Yes it can indeed help to hydrate, is a good source of vitamin C and aid digestion and support skin health – but at what cost?
Dr Kasem said that drinking too much could actually damage your teeth.
“Lemon juice is very acidic and can erode enamel, making your teeth susceptible to gum disease and decay over time,” he said.
“Therefore, if it is one of your daily rituals, it’s best to drink it through a straw to help protect your teeth. If you’re showing any signs of mouth sores, steer clear of it all together, as the acidity can cause irritation and inflammation,” he added.
apple cider vinegar
Some influencers are forever perpetuating that apple cider vinegar is great for detoxing and weight-loss, but consuming a lot of it can upset your stomach and throat, not to mention wrecking your teeth, says Dr Kasem.
Just like lemon water, the high acidity can erode tooth enamel.
“Without this protective layer, your teeth are open to the dangers of decay and permanent staining.
“Before trying apple cider vinegar, consider whether it’s worth jeopardizing the color, and overall health, of your teeth,” he added.

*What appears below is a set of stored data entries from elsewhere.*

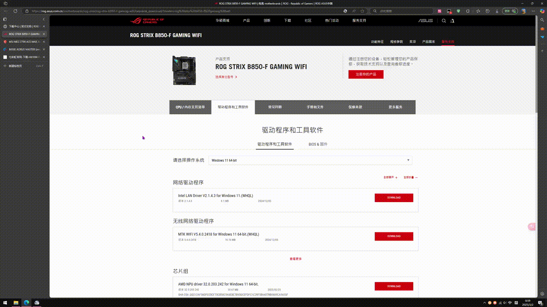Image resolution: width=547 pixels, height=307 pixels.
Task: Click the motherboard product thumbnail image
Action: point(184,70)
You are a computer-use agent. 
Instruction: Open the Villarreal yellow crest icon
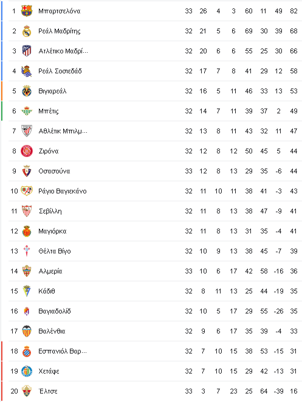point(27,91)
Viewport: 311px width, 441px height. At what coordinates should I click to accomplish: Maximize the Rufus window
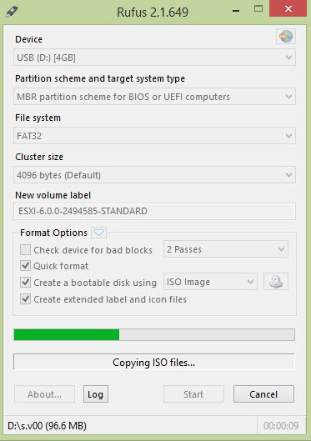[258, 8]
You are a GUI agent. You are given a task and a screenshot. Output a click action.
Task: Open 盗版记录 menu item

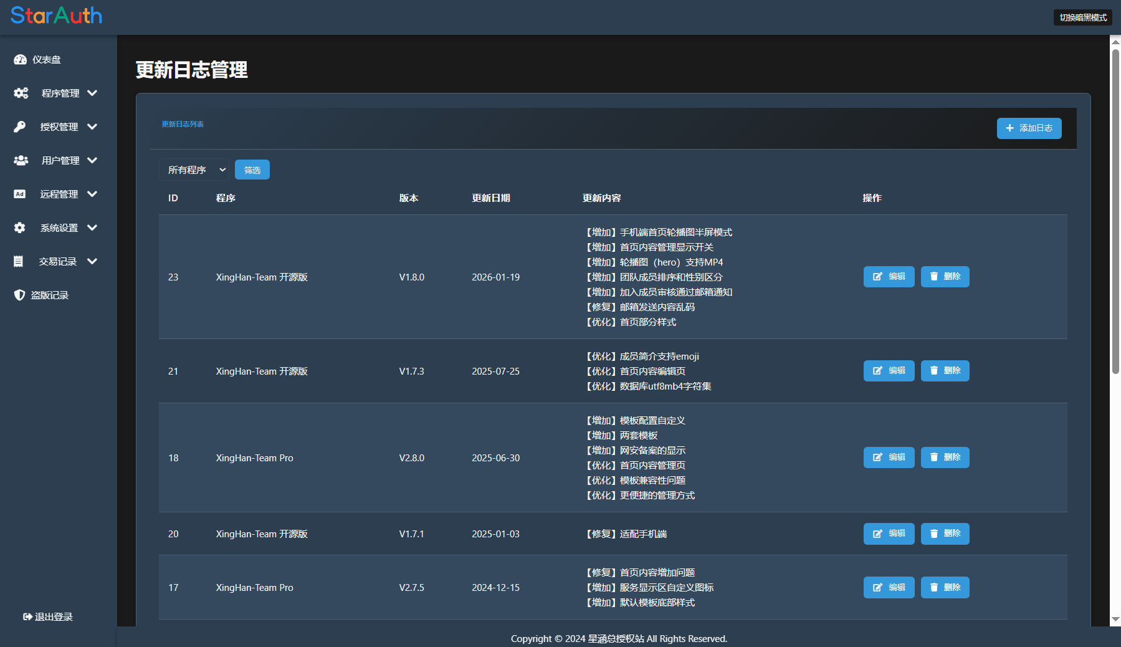[x=50, y=295]
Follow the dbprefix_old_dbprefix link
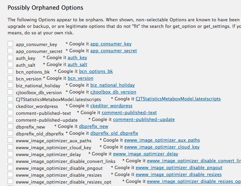Viewport: 241px width, 186px height. coord(114,133)

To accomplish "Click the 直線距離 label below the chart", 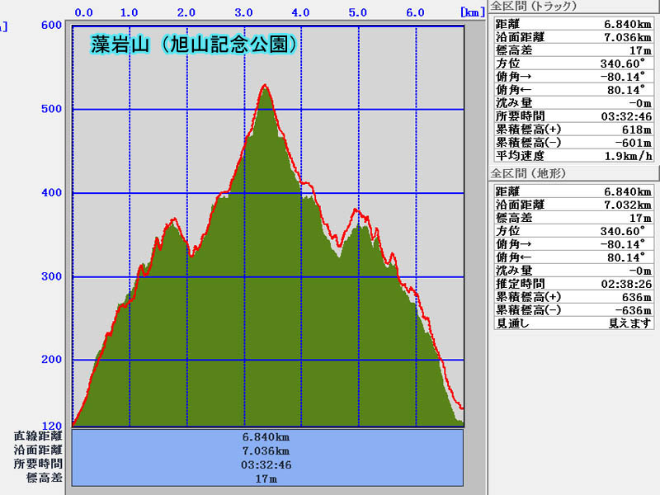I will click(38, 436).
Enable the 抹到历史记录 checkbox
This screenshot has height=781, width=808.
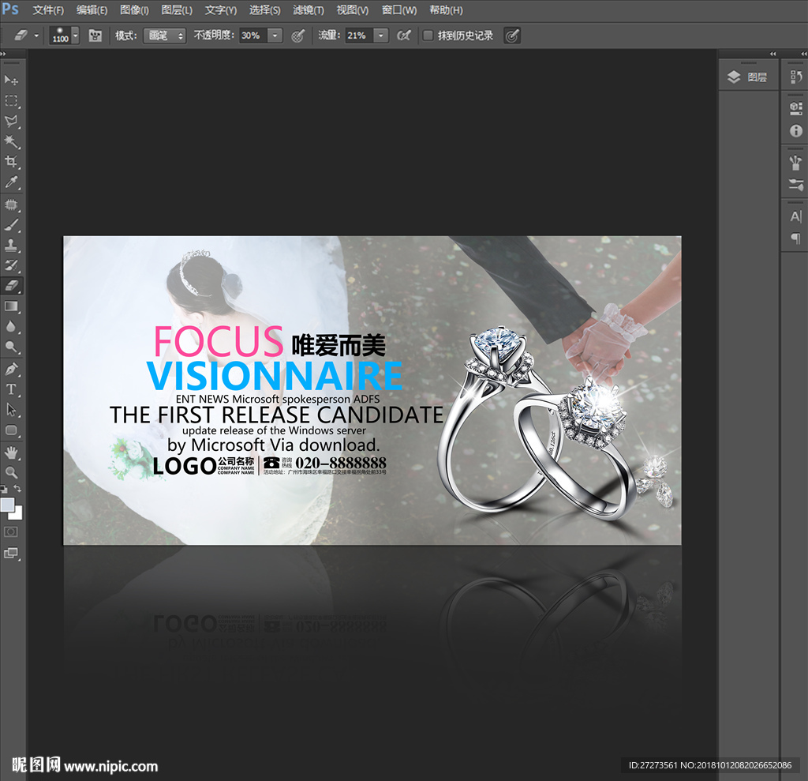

Eating s maller meals, more often
Many of us have taken to eating smaller meals more often, but have we ever considered this could be unkind to our teeth?
Dr Kasem says these smaller gaps between eating gives your mouth less time to break down the foods you’ve just eaten.
This then paves the way for bacteria and acid to build-up on your teeth and gums.
“We’d always recommend eating three meals a day where possible, brushing once after breakfast and once after your evening meal, because eating little and often without a substantial break and clean, increases your chances of developing tooth decay and even gum disease,” he added.
‘Eating clean’ is something of a buzz phrase at the moment, with ‘juice cleanses’ – a diet that involves consuming only juices from vegetables and fruits – often touted as being highly beneficial to us.
While Dr Kasem says such a regime is, of course, helpful to getting your five-a-day, it could also be harming your mouth.
“Drinking juice directly allows sugar to build up and get stuck in the crevices of your teeth.
“Overexposure to juicing can lead to complications such as cavities, crumbling molars, and even tooth decay, so if you’re wanting to try juicing, make sure to do it as part of a balanced diet between solids and liquids,” he said.